● **Document extract**:
—————
At one point in my weekend, a Hopi woman at the camp cried out to God: "God, the people in Your church tell us that You created us in Your image, yet they can't love us for who we are."  Hearing her pain made me more convinced than ever that it is unjust and cruel for the church to make any group of people feel like they're disqualified from having been made in the image of God, or from experiencing the love and welcome of God.  It is cruel to suggest to these people that the only way to qualify as image-bearers or people worthy of God's love is to deny, hide, or alter a deep, undeniable and unchangeable part of their personhood.  Even the much more subtle "Don't ask, Don't tell" attitude in the church around sexuality is cruel, because it is another way of forcing people into hiding.  Jesus modelled a different way.  Jesus seemed almost magnetically drawn to the people the religious leaders threw out, those who carried the most shame, and he loved them until the shame slid right off of them and they remembered who they were again.
—————
● **Excerpted data**:
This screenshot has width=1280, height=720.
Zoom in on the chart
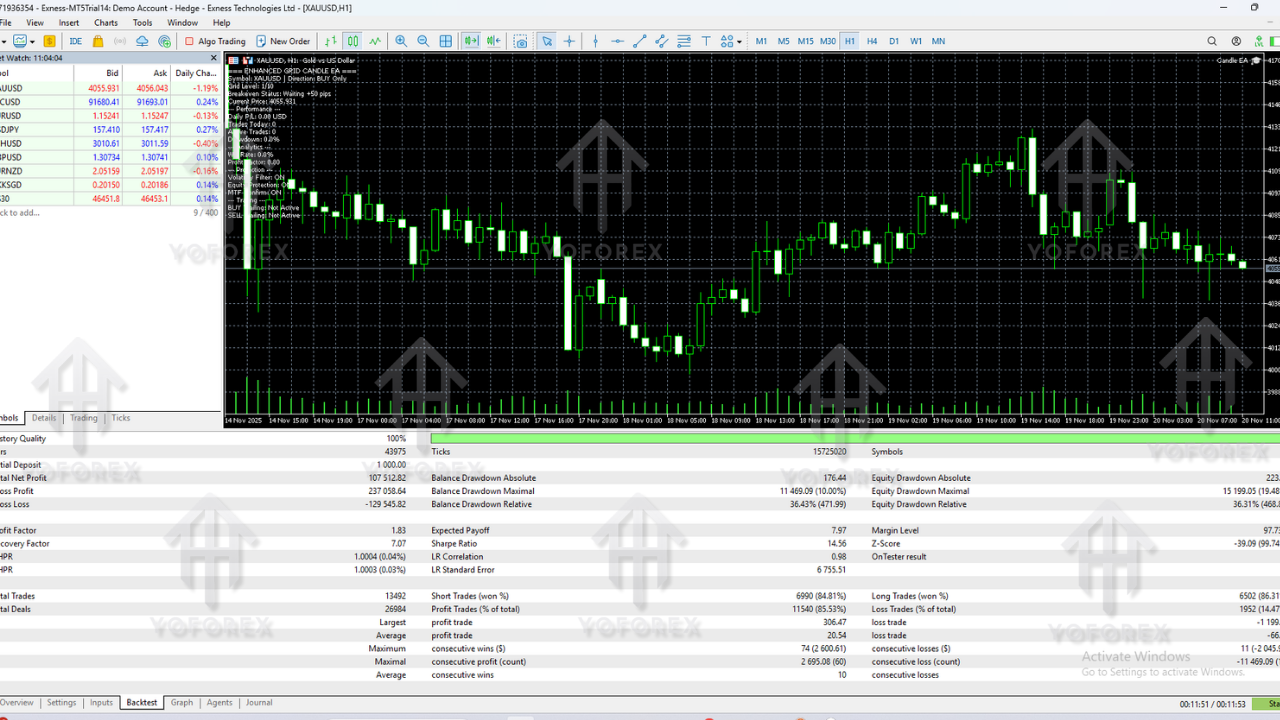pyautogui.click(x=401, y=41)
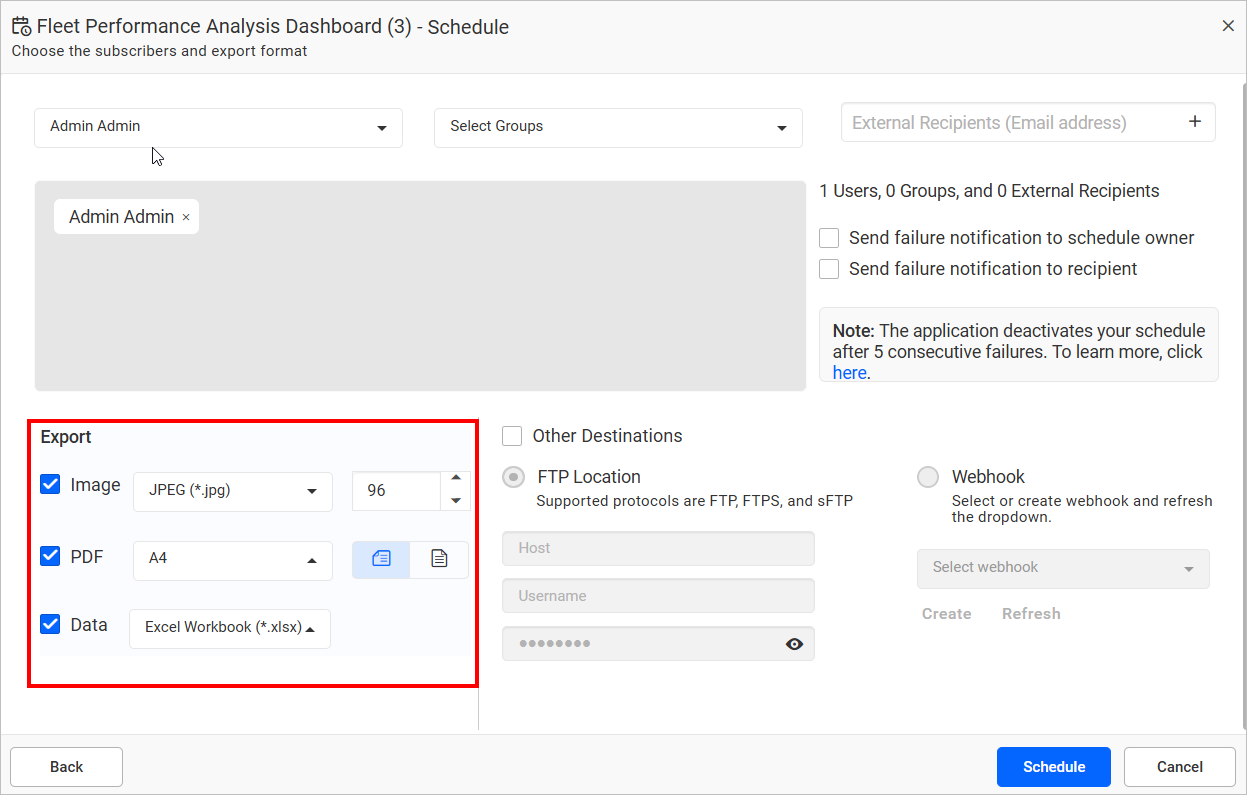Screen dimensions: 1247x795
Task: Go Back to the previous step
Action: click(x=66, y=767)
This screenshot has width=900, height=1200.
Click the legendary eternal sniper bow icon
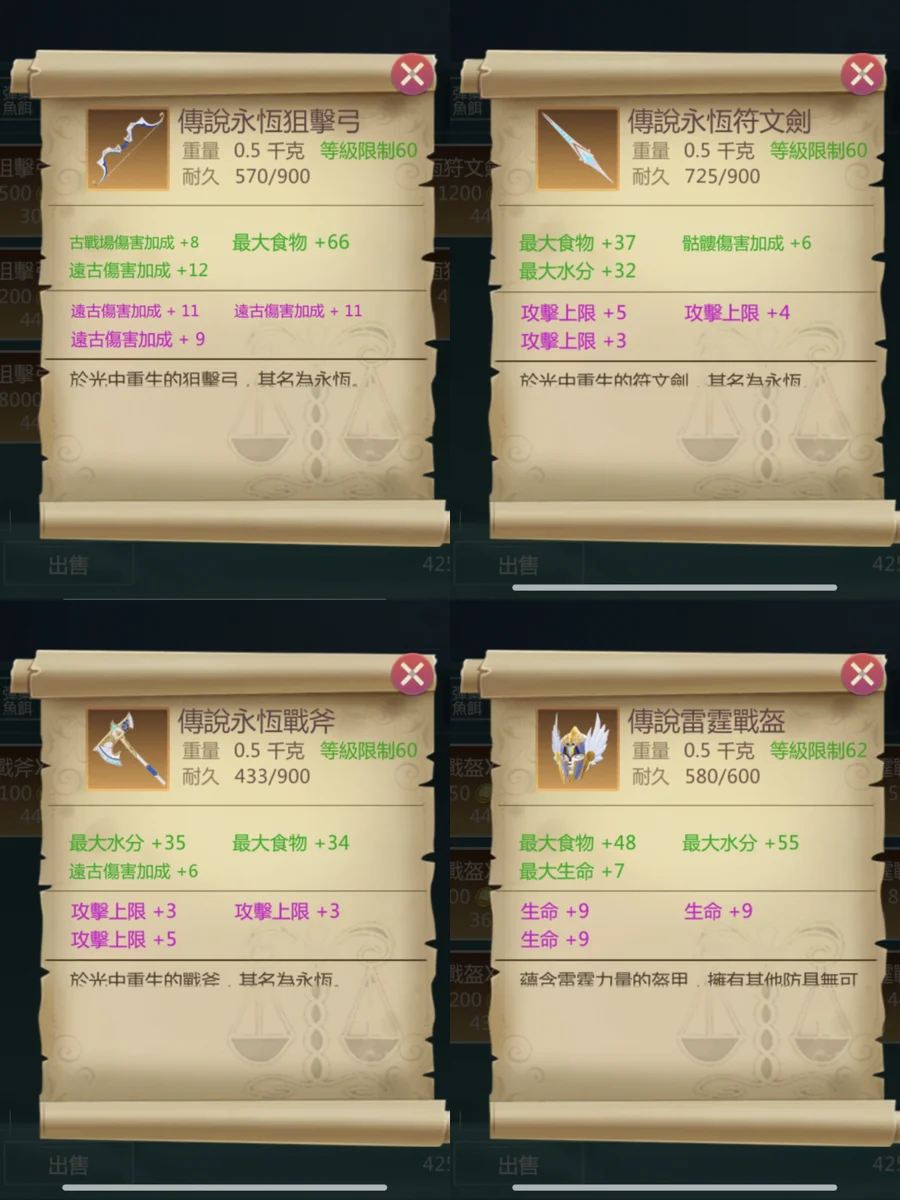click(x=127, y=150)
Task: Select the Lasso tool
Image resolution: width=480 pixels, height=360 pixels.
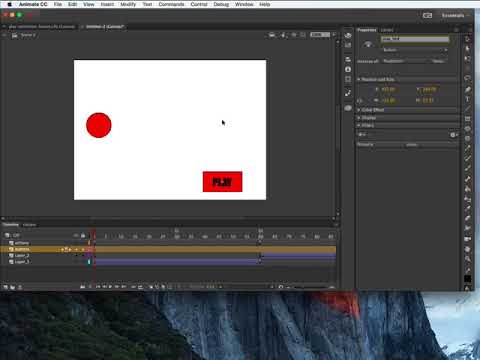Action: [x=468, y=79]

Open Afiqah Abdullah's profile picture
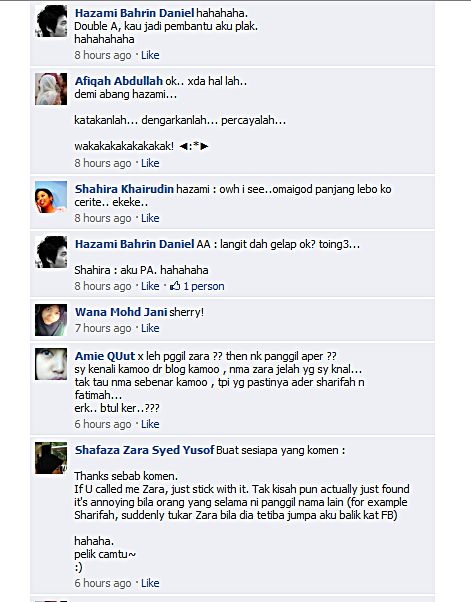point(51,89)
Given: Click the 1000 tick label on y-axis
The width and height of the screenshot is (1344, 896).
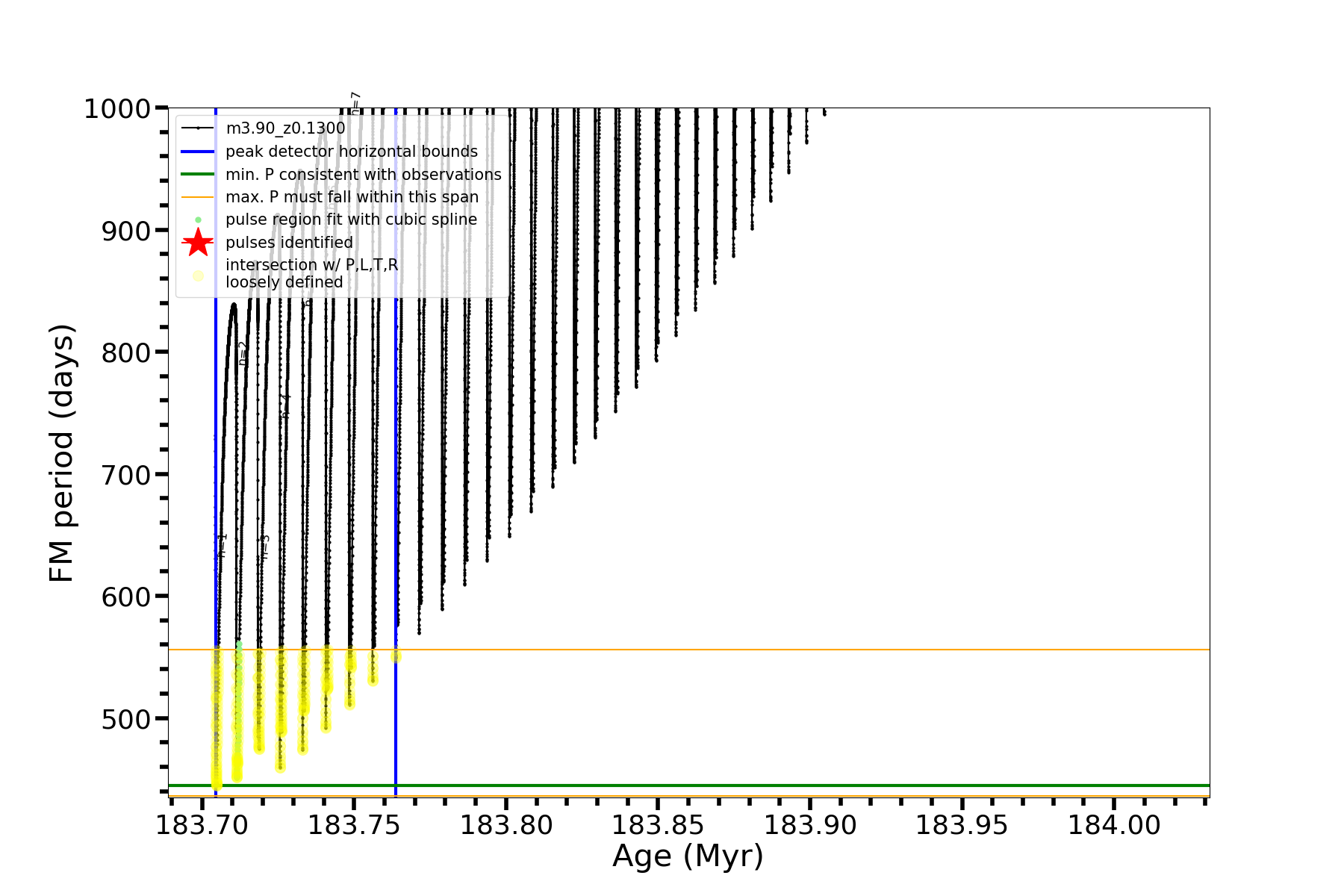Looking at the screenshot, I should 116,109.
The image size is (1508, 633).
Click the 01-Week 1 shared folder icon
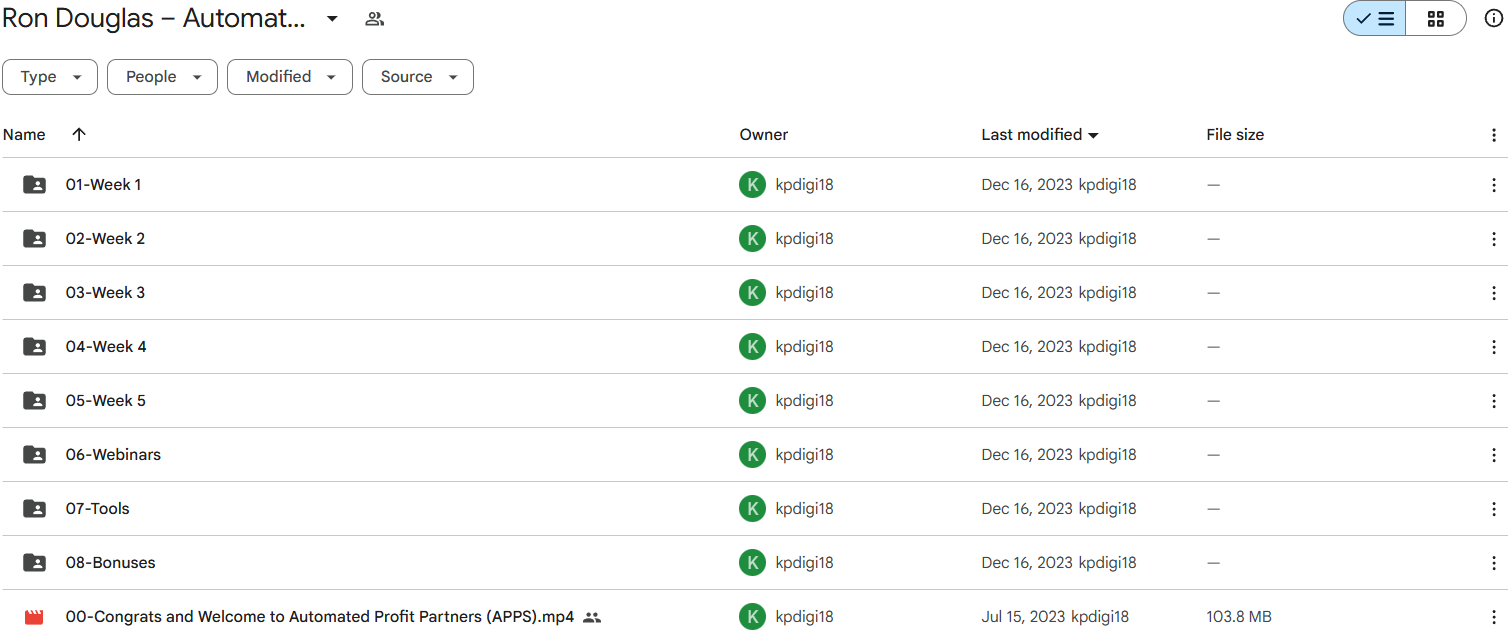[x=34, y=185]
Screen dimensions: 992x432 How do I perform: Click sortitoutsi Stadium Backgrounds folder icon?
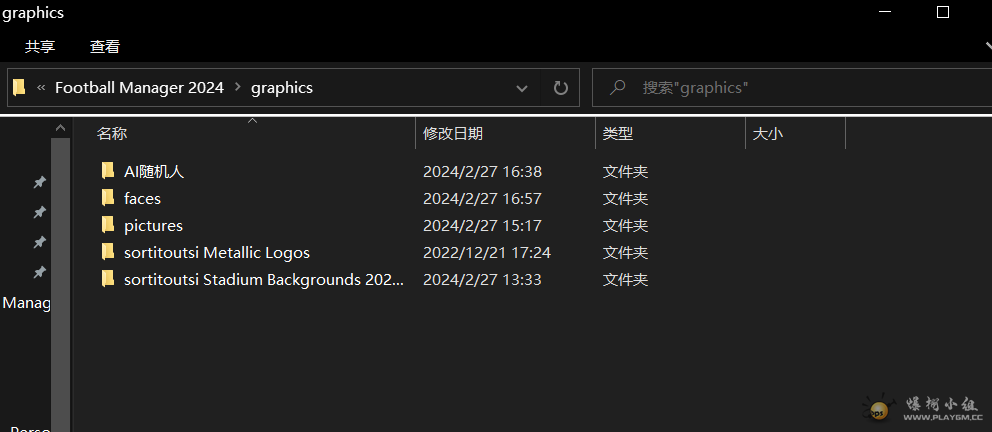(x=108, y=279)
—————
● **Problem 1**: In the reflection on the church and God's image, who does Jesus seem almost magnetically drawn to?
● **Problem 2**: Carry on the reflection on the church and God's image from its last sentence.
You can disregard the items; they play no part here.

● **Answer 1**: The people the religious leaders threw out, those who carried the most shame.

● **Answer 2**:
I know it's not easy.  There are theological issues we will have to work through.  There are the challenges of culture: figuring out what is syncretistic and idolatrous, and what is good and useful for worship.  There are the challenges of sexuality: figuring out what is impure and selfish, and what is beautiful and self-giving.  In the introduction to Richard Twiss' book, John Dawson, a white friend of Richard's, wrote this: "Far be it from me to comment on the complex cultures I see all around me.  It is up to indigenous believers themselves to separate the precious from the worthless in their cultures.  They know the Bible well and they know their cultures well."  I witnessed this thoughtful, prayerful discernment happening around me at the Wiconi gathering.  I'd like to see us say the same thing to GLBT Christians - to admit that same-sex-attracted Christians are the most qualified people to discern what in their sexuality is sinful, and what God delights in.  This is difficult work, and they will need the church's love, support and trust as they discern together.  They may choose to ask the rest of the church for help, but the work needs to begin and end with them, and so far, this has not often been the case.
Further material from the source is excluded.